(S – I) = (G – T) + (X – M)
So total private savings (S) is equal to private investment (I) plus the public deficit (spending, G minus taxes, T) plus net exports (exports (X) minus imports (M)), where net exports represent the net savings of non-residents. That has to hold as a matter of accounting. It is not my opinion.
Thus, when an external deficit (X – M < 0) and public surplus (G - T < 0) coincide, there must be a private deficit. While private spending can persist for a time under these conditions using the net savings of the external sector, the private sector becomes increasingly indebted in the process.

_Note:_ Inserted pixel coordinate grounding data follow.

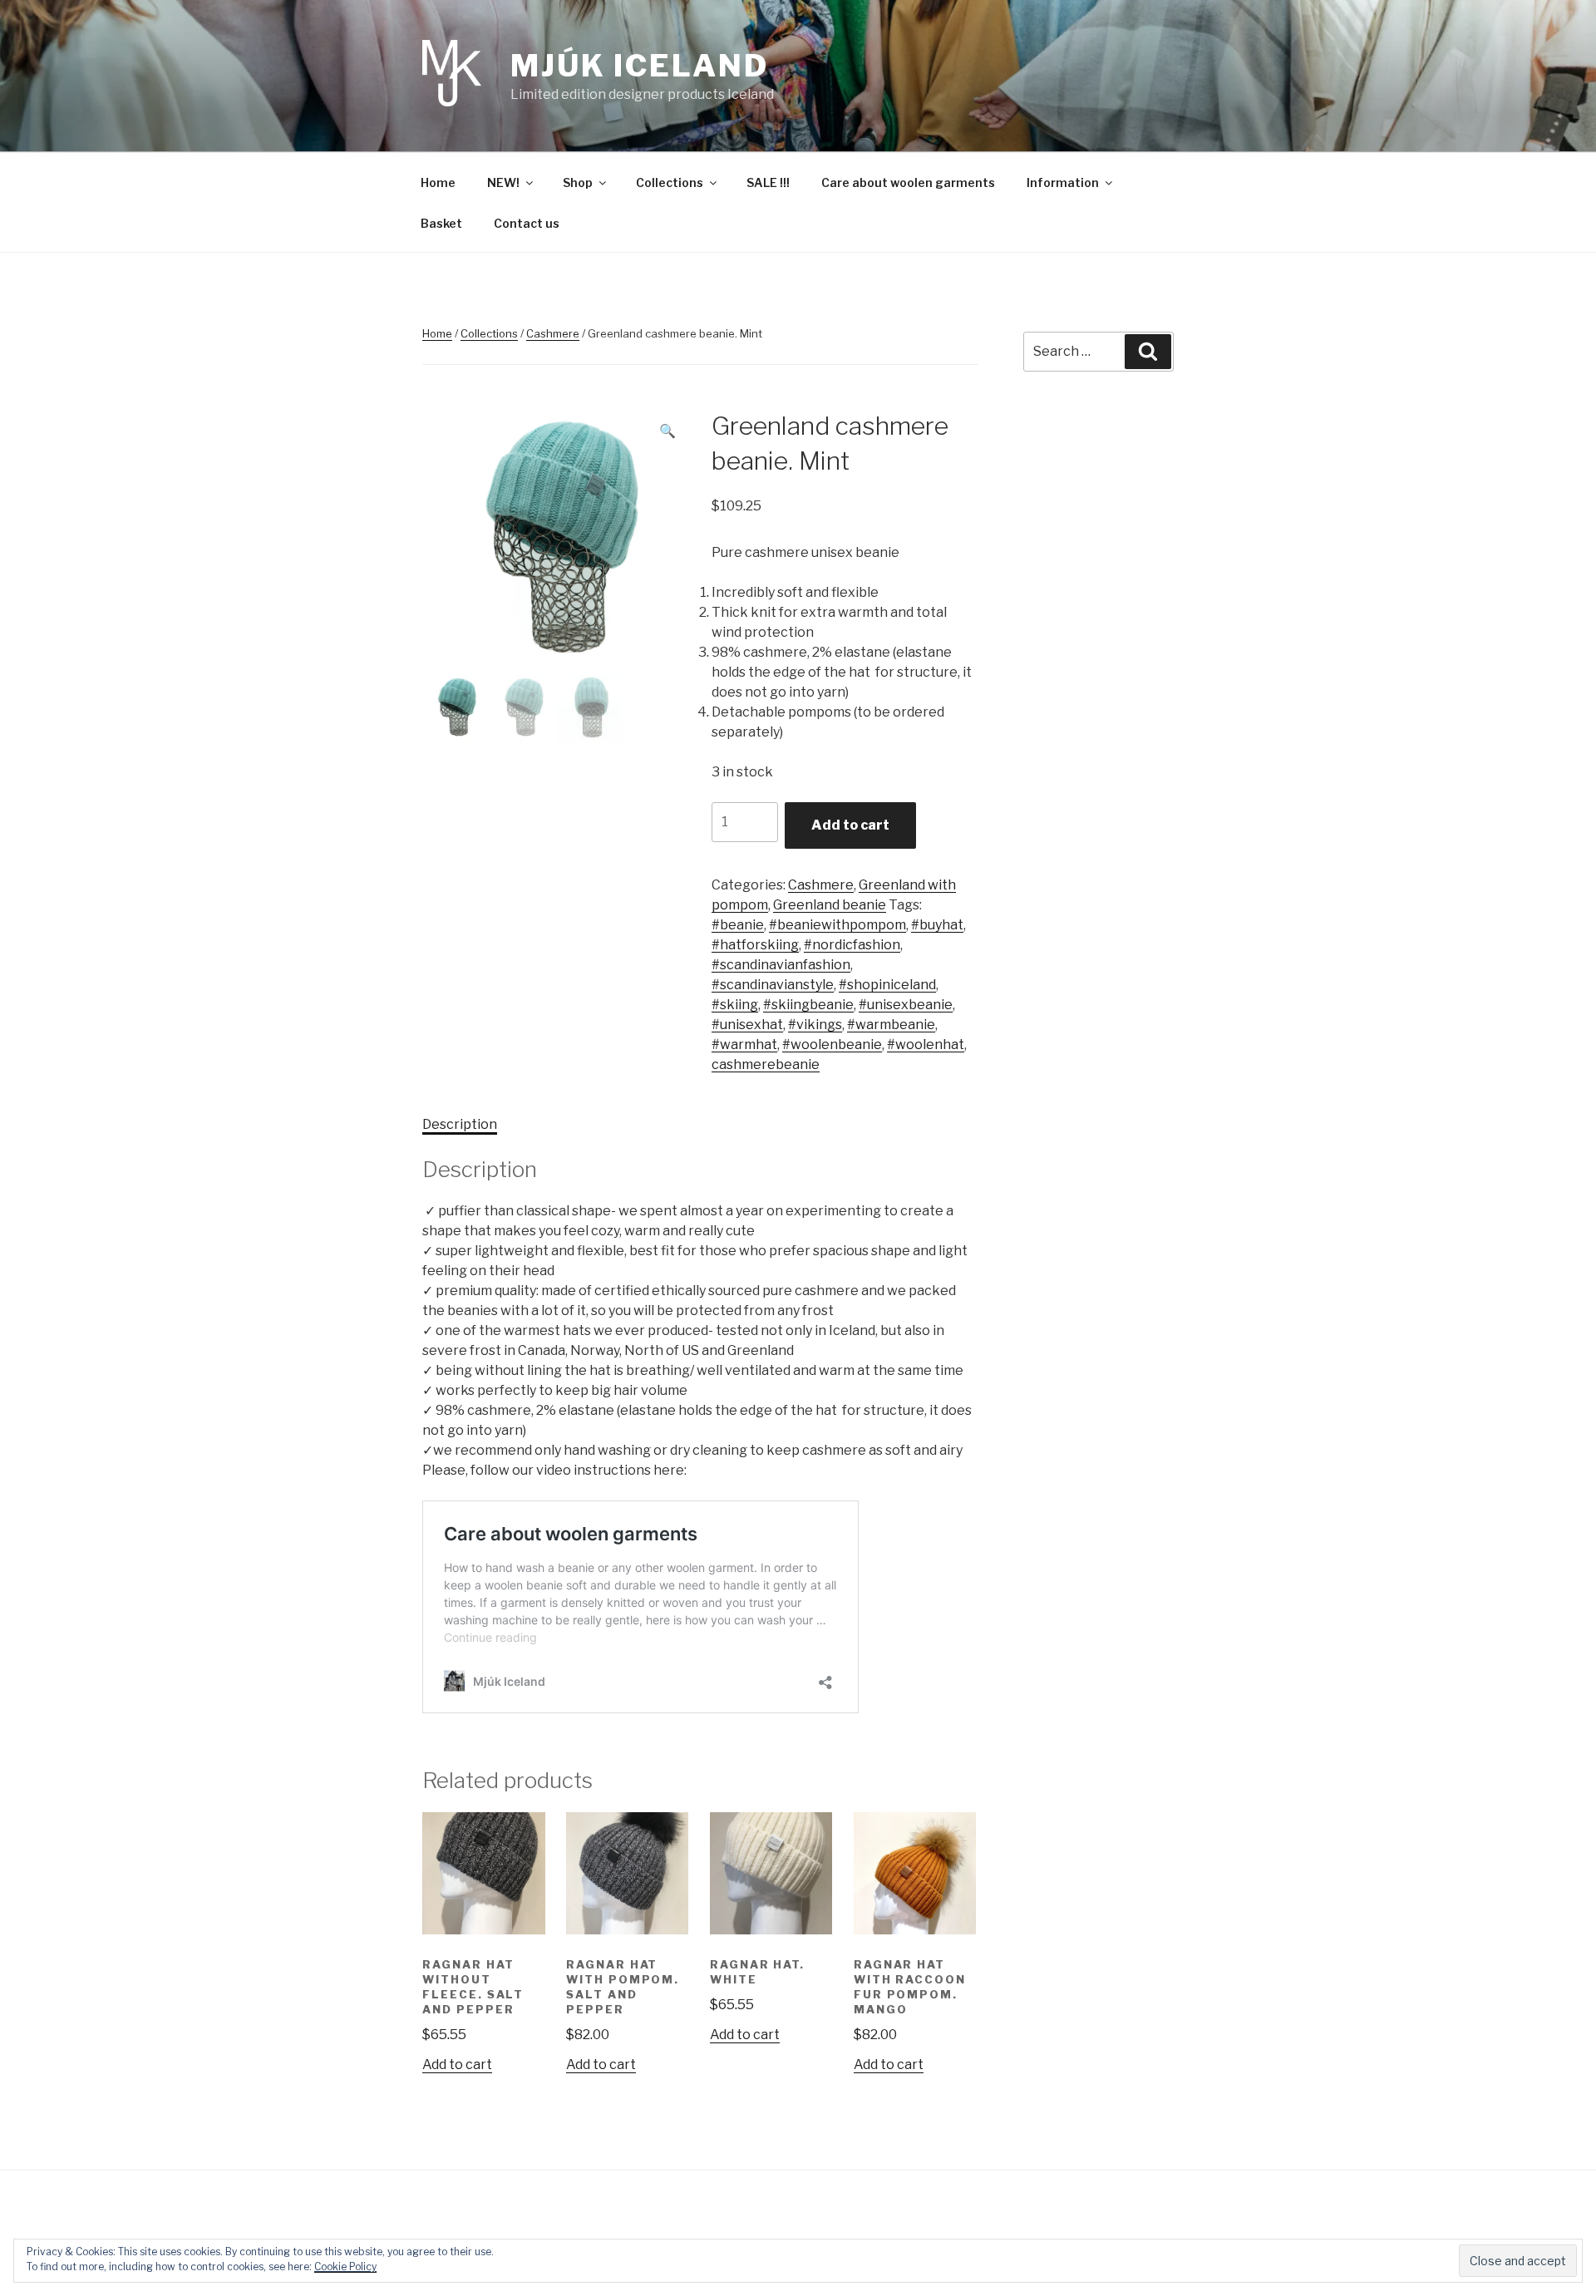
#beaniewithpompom (837, 925)
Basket (441, 223)
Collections (669, 182)
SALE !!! (768, 182)
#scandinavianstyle (773, 985)
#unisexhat (747, 1024)
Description (459, 1124)
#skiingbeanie (808, 1005)
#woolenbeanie (832, 1044)
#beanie (738, 925)
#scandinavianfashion (781, 965)
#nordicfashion (852, 945)
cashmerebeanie (766, 1064)
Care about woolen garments (908, 182)
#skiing (735, 1005)
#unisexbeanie (906, 1005)
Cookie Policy (345, 2266)
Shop (578, 182)
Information (1063, 182)
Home (438, 182)
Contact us (526, 223)
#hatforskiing (755, 945)
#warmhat (744, 1044)
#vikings (815, 1024)
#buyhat (937, 925)
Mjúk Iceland (639, 65)
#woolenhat (925, 1044)
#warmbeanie (891, 1024)
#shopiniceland (887, 985)
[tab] (459, 1125)
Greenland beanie (829, 905)
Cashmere (552, 333)
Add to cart (850, 825)
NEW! (503, 182)
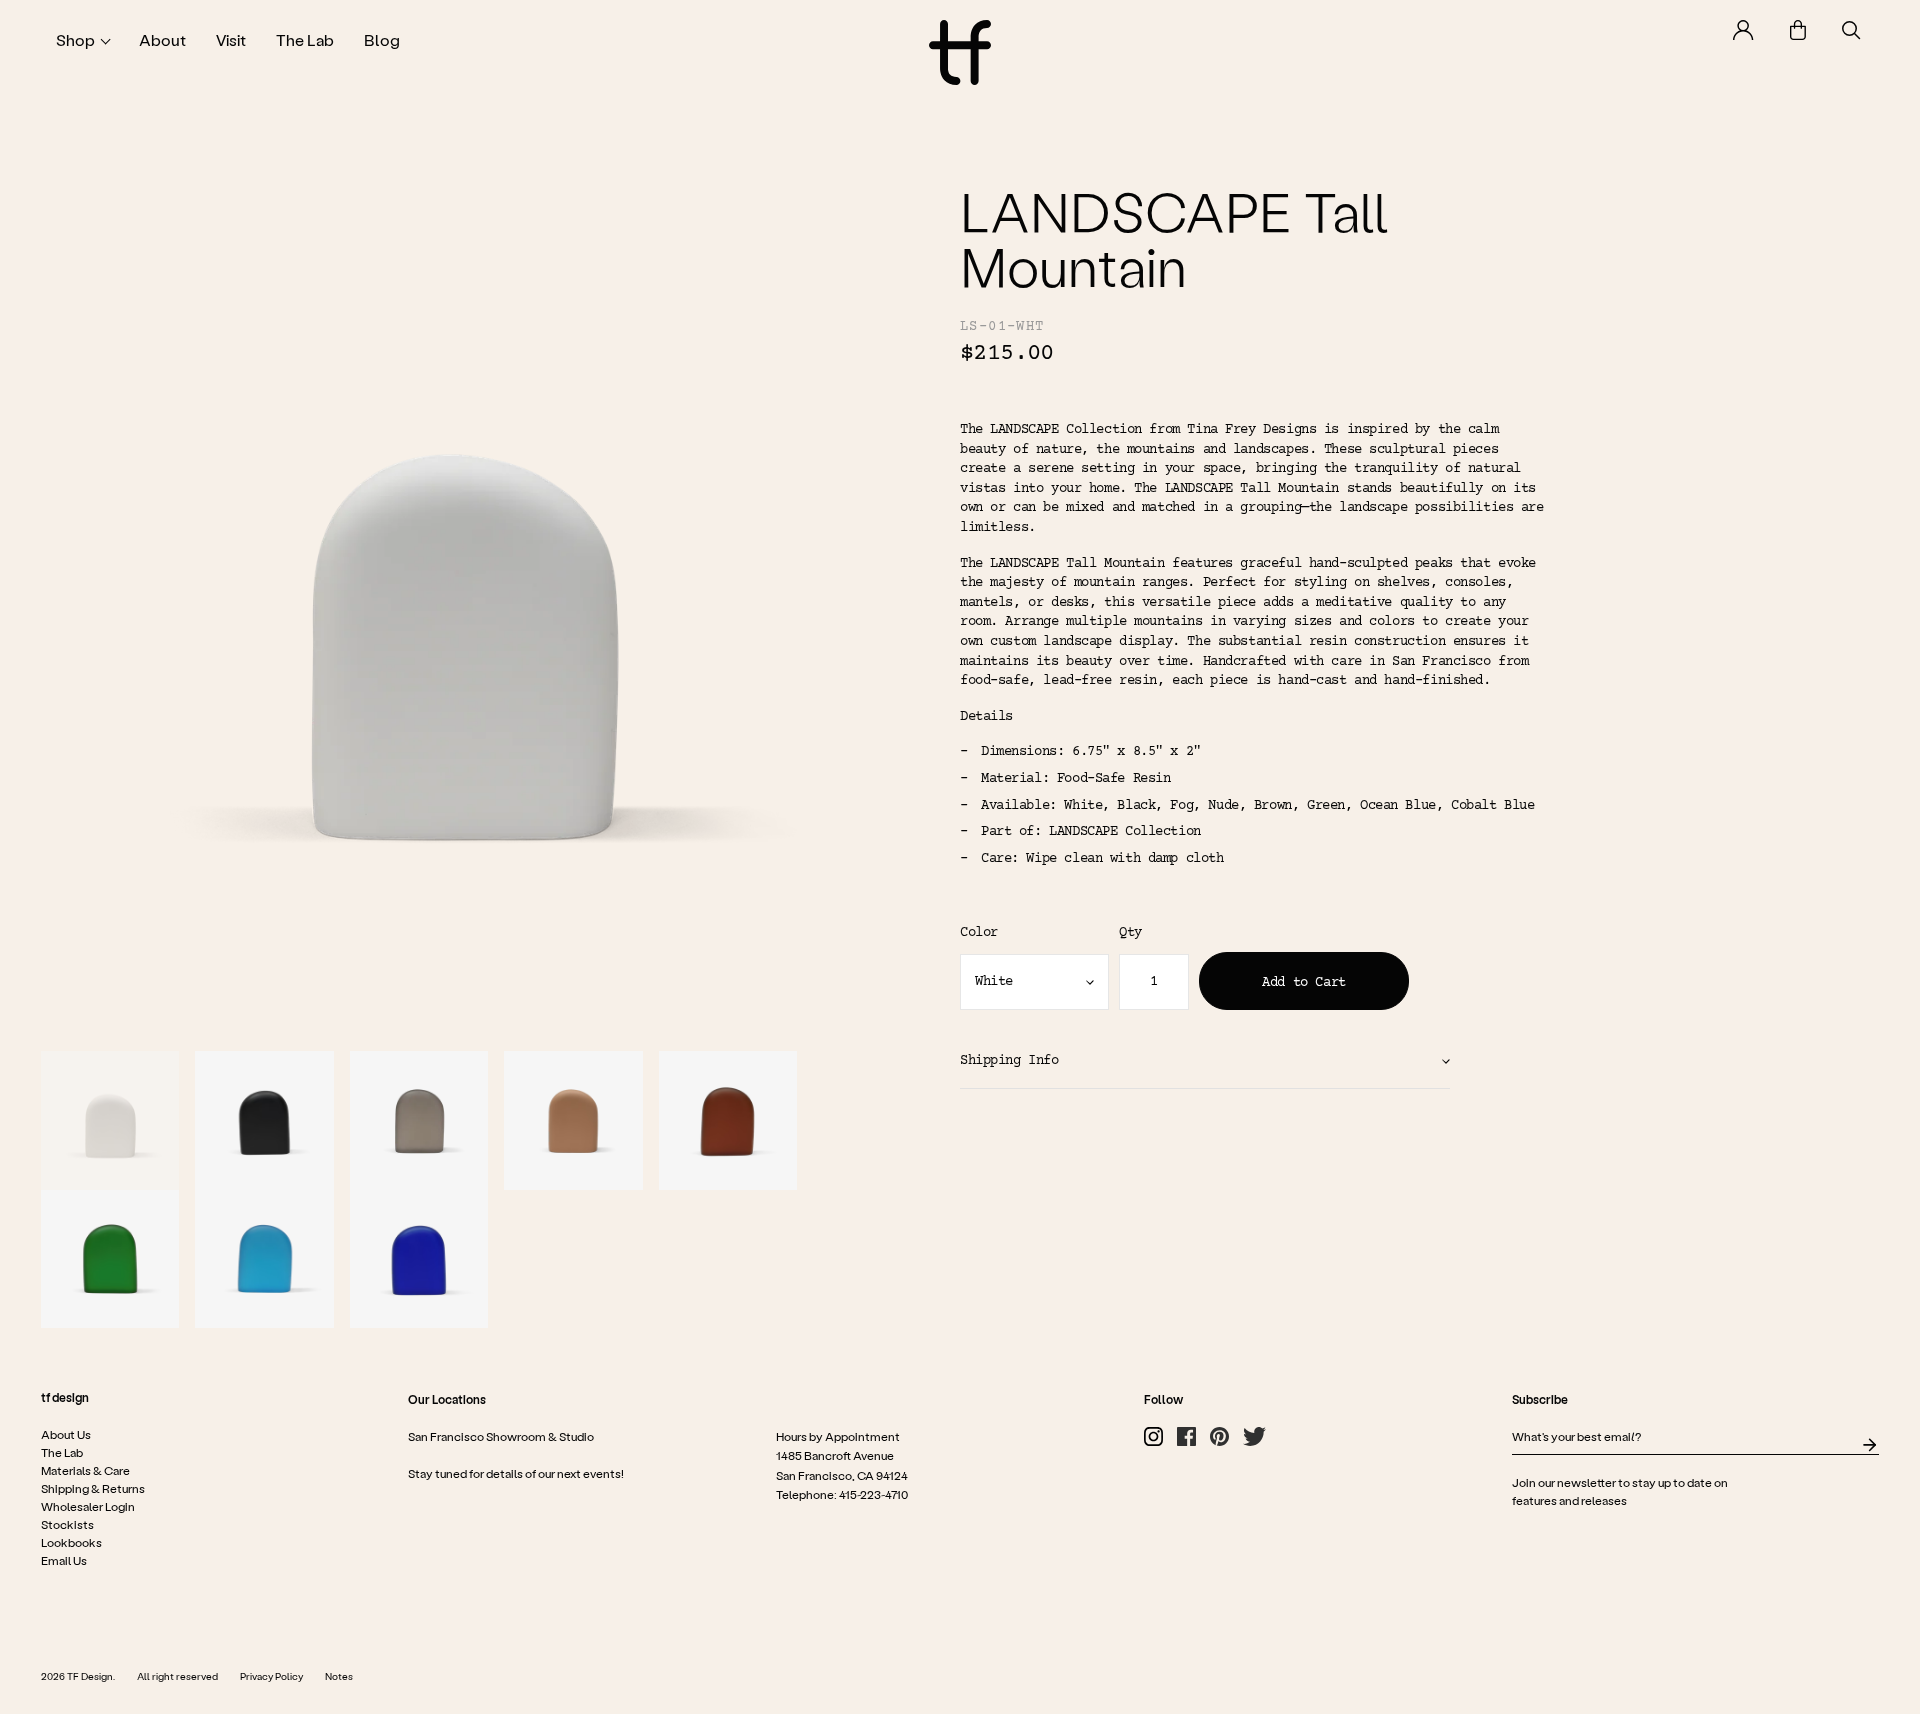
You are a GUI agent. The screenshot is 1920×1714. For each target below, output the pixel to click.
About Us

I've continued my skepticism on Chartalism's basic arguments. First, I don't think, as many of them claim, that mainstream economists are ignoring an accounting identity. I am not particularly mainstream, but I think Chartalists are over-selling their argument. I agree with the above accounting equation. What concerns I have are two fold:
1. That the causality does not necessarily have to be government deficits CAUSING a net savings. An accounting identity is just that - it is not a model of causality. THe identity leaves open numerous and simultaneous causation runs. Net savings could fund deficits, a capital account surplus could fund net investment....
2. I disagree with the above statement, "...private spending can persist for a time under these conditions using the net savings of the external sector, (but) the private sector becomes increasingly indebted in this process."
How is this supposed indebtedness a given? If we are running a current account deficit, and by definition a capital account surplus, foreigners are providing us part of their savings to fund our negative net savings and government debt. What is it about this that is unsustainable for as long as our currency and economy is strong?
I agree with the typical post-Keynesian argument that debts financed from abroad can lead to bubbles in some cases, but not necessarily this Chartalist subgroup. I don't see how this means the solution is for government debt (deficit spending) to replace foreign funding to pay for investment spending. Further, I don't see how encouraging further private savings (less consumption) would be somehow less attractive than running large government deficits.
I get that the government is the monopolist of money and therefore has no offsetting liabilities for money assets in aggregate. I don't get how it necessarily follows, given the above, that the government should just spend and spend and spend, and print and print and print.
I'm still open to dialogue on this, but I have to say, the inability of chartalists to present a cohesive argument is not appealing. (And I've read up a LOT on this subject).